> WORK REQUIRED
Copy the passage on the Tibhirine monks word for word, from "On the night" through "late May 1996.".

> PASSAGE

■ ■ ■ ■

On the night of 26–27 March 1996, seven monks from the Atlas Abbey of Tibhirine, near Médéa, in Algeria, belonging to the Roman Catholic Order of Cistercians of the Strict Observance (known as Trappists) were kidnapped during the Algerian Civil War. They were held for two months, and were found dead in late May 1996.

The circumstances of their kidnapping and death remain controversial; the Armed Islamic Group (Groupe Islamique Armé, GIA) claimed responsibility for both, but in 2009, retired General François Buchwalter reported that the monks had been accidentally killed by the Algerian army.[2]


File:Monastere de tibhirine.jpg
Monastery of Tibhirine

At approximately 1:15 AM on 27 March 1996, about twenty armed members of the Armed Islamic Group (GIA) arrived at the monastery of Tibhirine and kidnapped seven monks. Two others, Father Jean-Pierre and Father Amédée, were in separate rooms and escaped the kidnappers' notice. After the kidnappers left, the remaining monks attempted to contact the police, but found that the telephone lines had been cut. As there was a curfew in force, they had to wait until morning to drive to the police station in Médéa.

■ ■ ■ ■

> SUPPLIED MATERIAL
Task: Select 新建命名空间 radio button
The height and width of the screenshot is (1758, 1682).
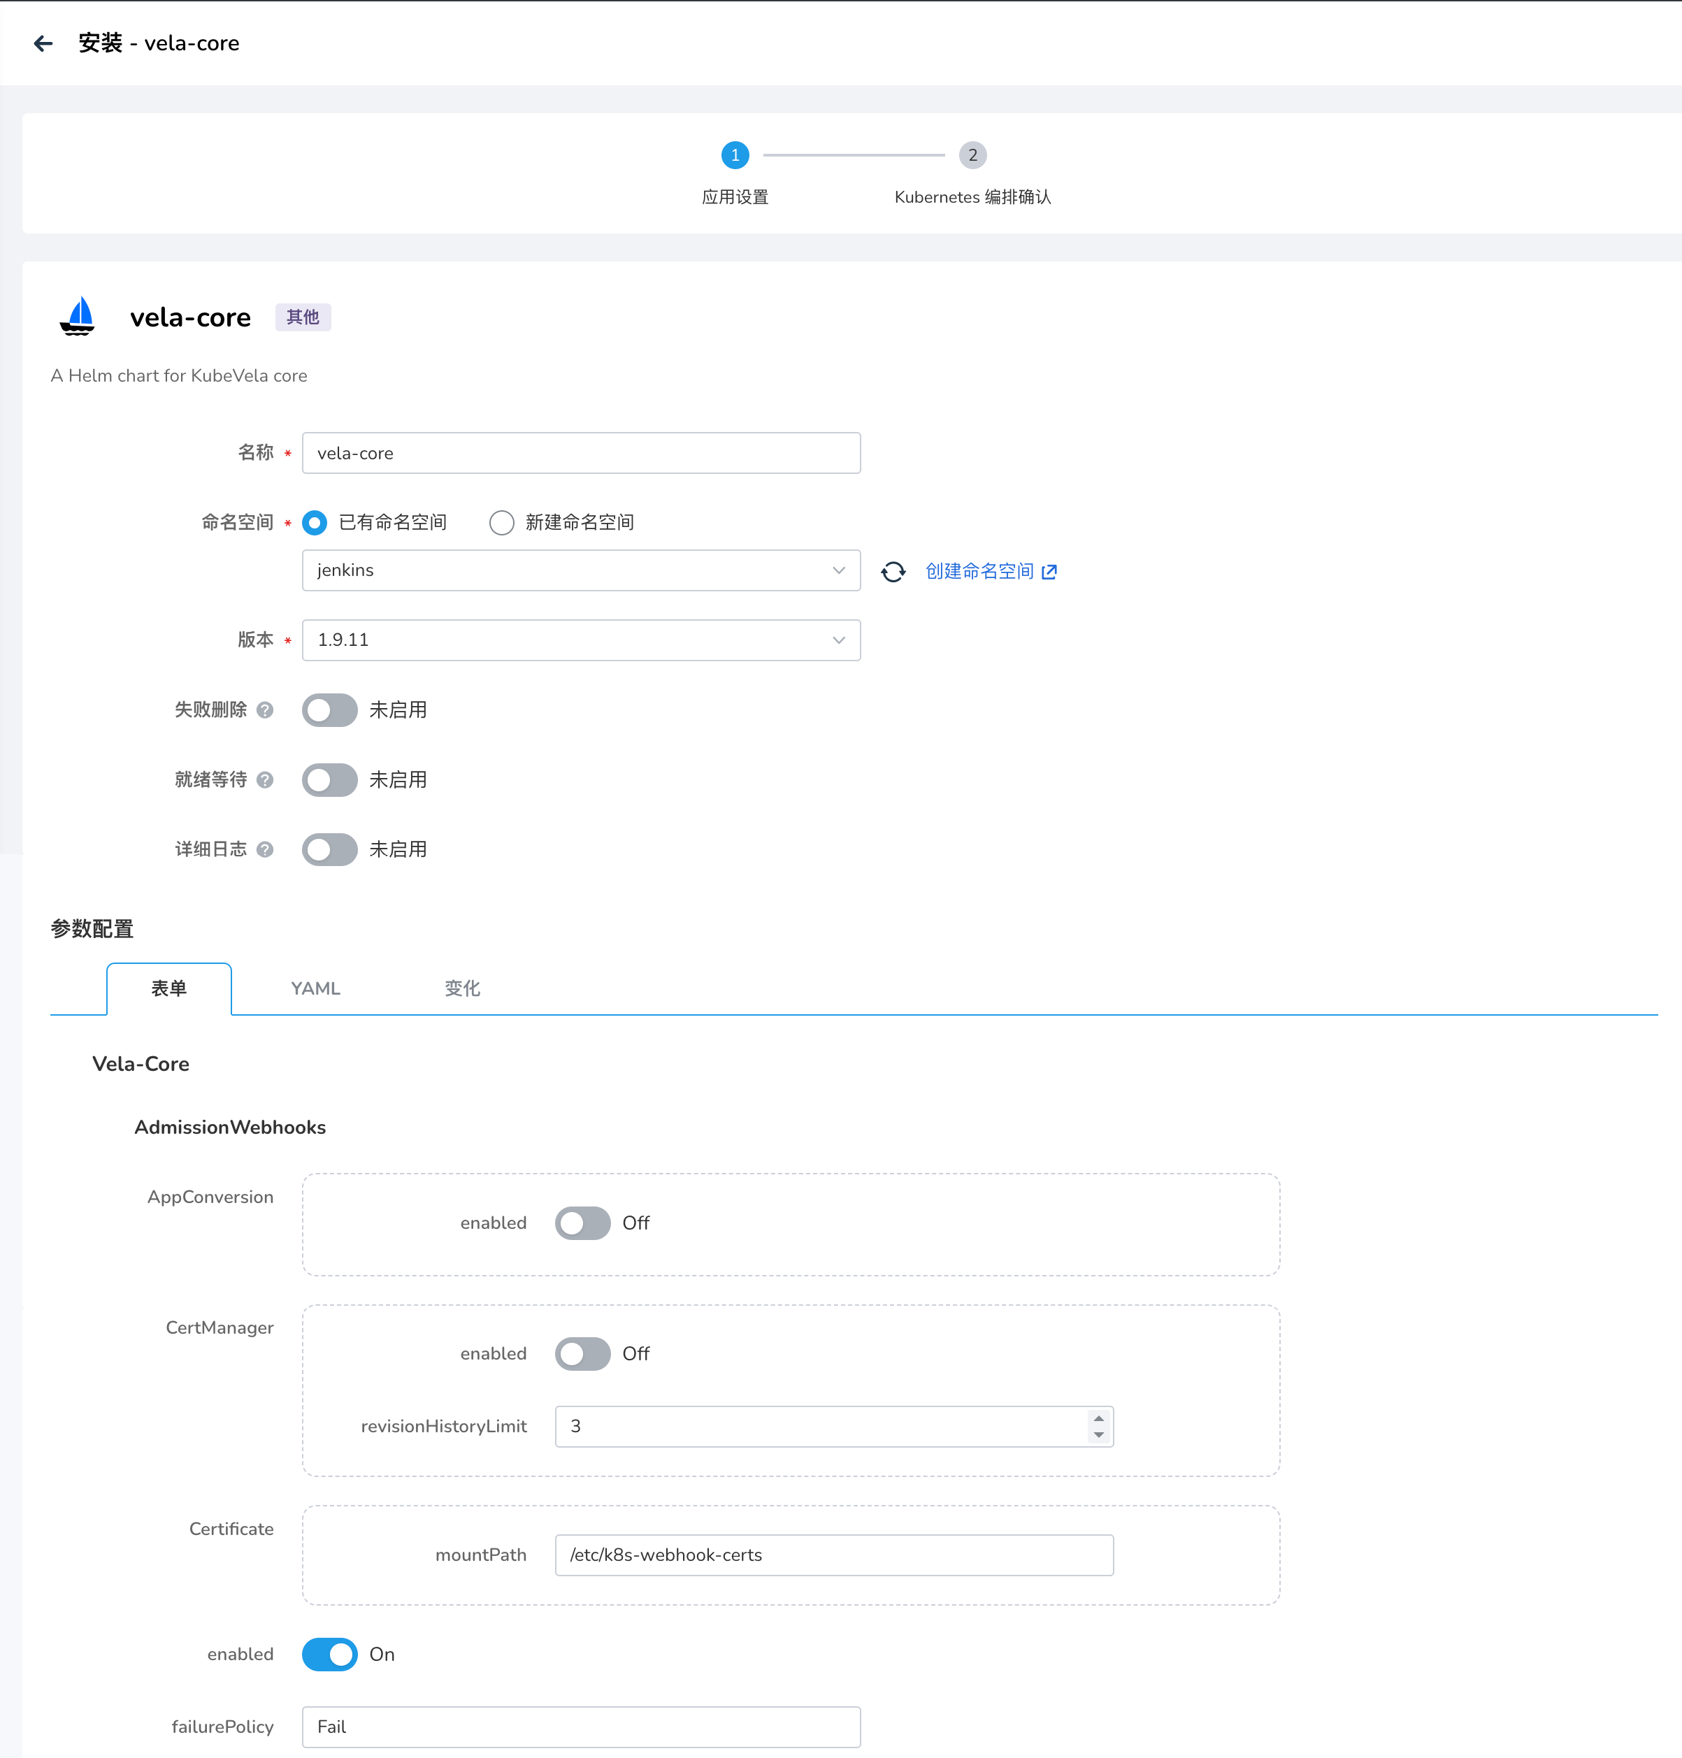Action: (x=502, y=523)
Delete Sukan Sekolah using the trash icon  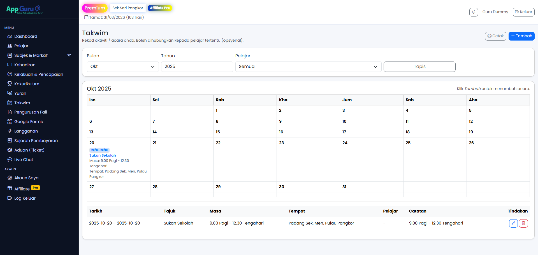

■ ■ ■ ■

> ANSWER FOR THE TASK
On the night of 26–27 March 1996, seven monks from the Atlas Abbey of Tibhirine, near Médéa, in Algeria, belonging to the Roman Catholic Order of Cistercians of the Strict Observance (known as Trappists) were kidnapped during the Algerian Civil War. They were held for two months, and were found dead in late May 1996.